Размышляю об этом, прочитав статью Владимира Ковнера, написанную по свежим следам нашей с Фрумкиным публикации. Части статьи, относящиеся к предмету дискуссии, при всём их интересе не содержат с моей точки зрения радикально новых идей или сведений, которые заставили бы вернуться к дважды исчерпанной для меня теме. Читатель может обратиться к нашим текстам и придти к собственным заключениям. Говорю это при полном уважении к уникальному жизненному опыту г-на Ковнера, его вкладу в бардовское движение.

Г-н Ковнер посвящает значительную часть своего изложения моей скромной особе, живописно чередуя, что называется, кнут и пряник. Изложение это самодостаточно. Автор сам формулирует мои мотивации (порою на грани психоанализа), сам же их разоблачает. Могу только пожать плечами. Я не искал похвал г-на Ковнера, и, соответственно, не нуждаюсь в его наставлениях. Насчёт Олимпа ничего не знаю, но творческое одиночество на моих холмах Аппалачей, безусловно, предпочту ненужному общению, выяснению несуществующих отношений.

Вместе с тем понимаю задетые здесь чувства. Бардовское движение и всё связанное с ним для моего критика составляет нечто очень личное. Я же смотрю на данный феномен как бы со стороны. Никому из нас не понравится, когда постороннее лицо (в данном случае таковым являюсь я) свободно, без замираний рассуждает о героях нашей юности. Каждый автор, пишущий на острые темы, неизбежно задевает чувства многих. Такому автору не следует удивляться, что он сам становится объектом личных атак. Это побочный эффект, профессиональный риск, связанный с желанием публиковаться, донести свои мысли, идеи, чувствования до читателей. Как говорится, сам виноват. Отношусь к неизбежной персональной критике в мой адрес философски. Я задел многое дорогое для г-на Ковнера, огорчил его, о чём сожалею.

Здесь можно было бы остановиться, если бы не затронутая г-ном Ковнером «проблема Бродского». Мне кажется, что я вполне ясно выразил своё отношение к культу этого автора в статье «Реплика к юбилею»[2]. Но, может быть, имеет смысл добавить несколько слов, даже рискуя повториться.
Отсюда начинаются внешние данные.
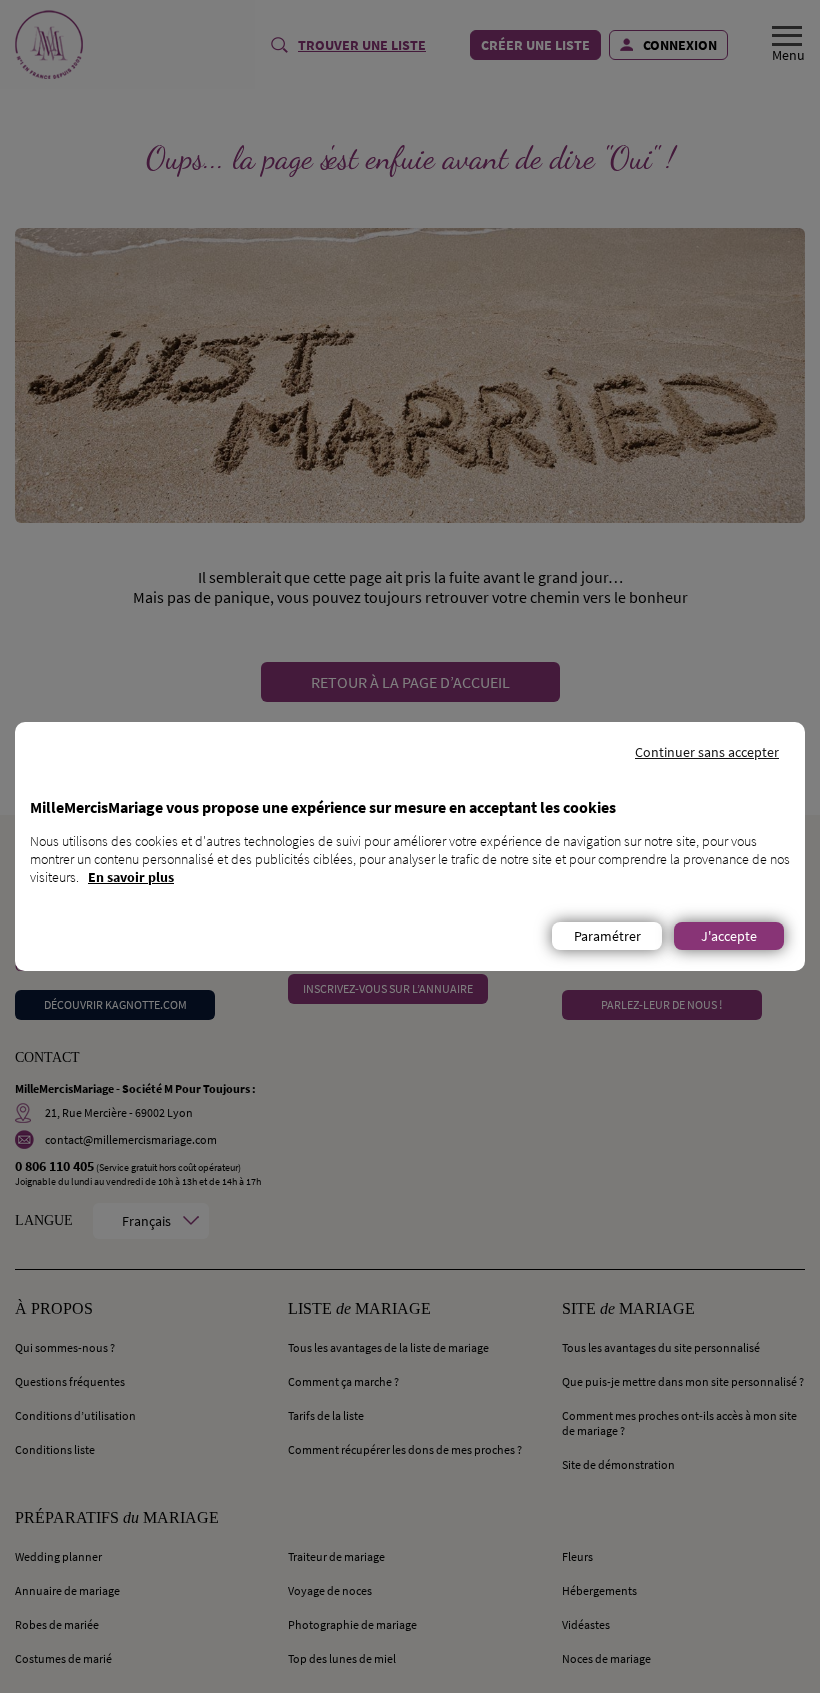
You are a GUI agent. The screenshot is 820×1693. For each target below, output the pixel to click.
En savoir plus (131, 877)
Отмечу также, что мои взгляды на поэзию, её эстетику и т.д. подробно представлены в большом эссе «Доктора поэзии»[3].

Скажу сразу, что выражаю моё персональное (другого у меня нет) мнение. И что относится оно только к произведениям и к культу Бродского, но не к его личности. Публично обсуждать таковую было бы бестактно. Глубоко сожалел и сожалею о безвременной смерти поэта. В день получения печального известия написал стихотворение его памяти, от которого не отказываюсь, несмотря на то, что с тех пор много воды утекло и много стихов Бродского мною прочитано. Не сомневаюсь также, что помимо жертв моды у Бродского есть немало искренних почитателей. Заранее приношу им извинения и прошу понять, что люди могут чувствовать по-разному. Приношу также извинения за иронию, от которой, к сожалению, не смогу удержаться.  Не стал бы вообще писать на вечнозелёную тему – окончательное слово принадлежит Времени – если бы меня без конца не донимали Бродским. Думаю, горячность, с которой встречается любая критика этого автора, сама по себе свидетельствует о культовой ситуации, сложившейся вокруг его имени.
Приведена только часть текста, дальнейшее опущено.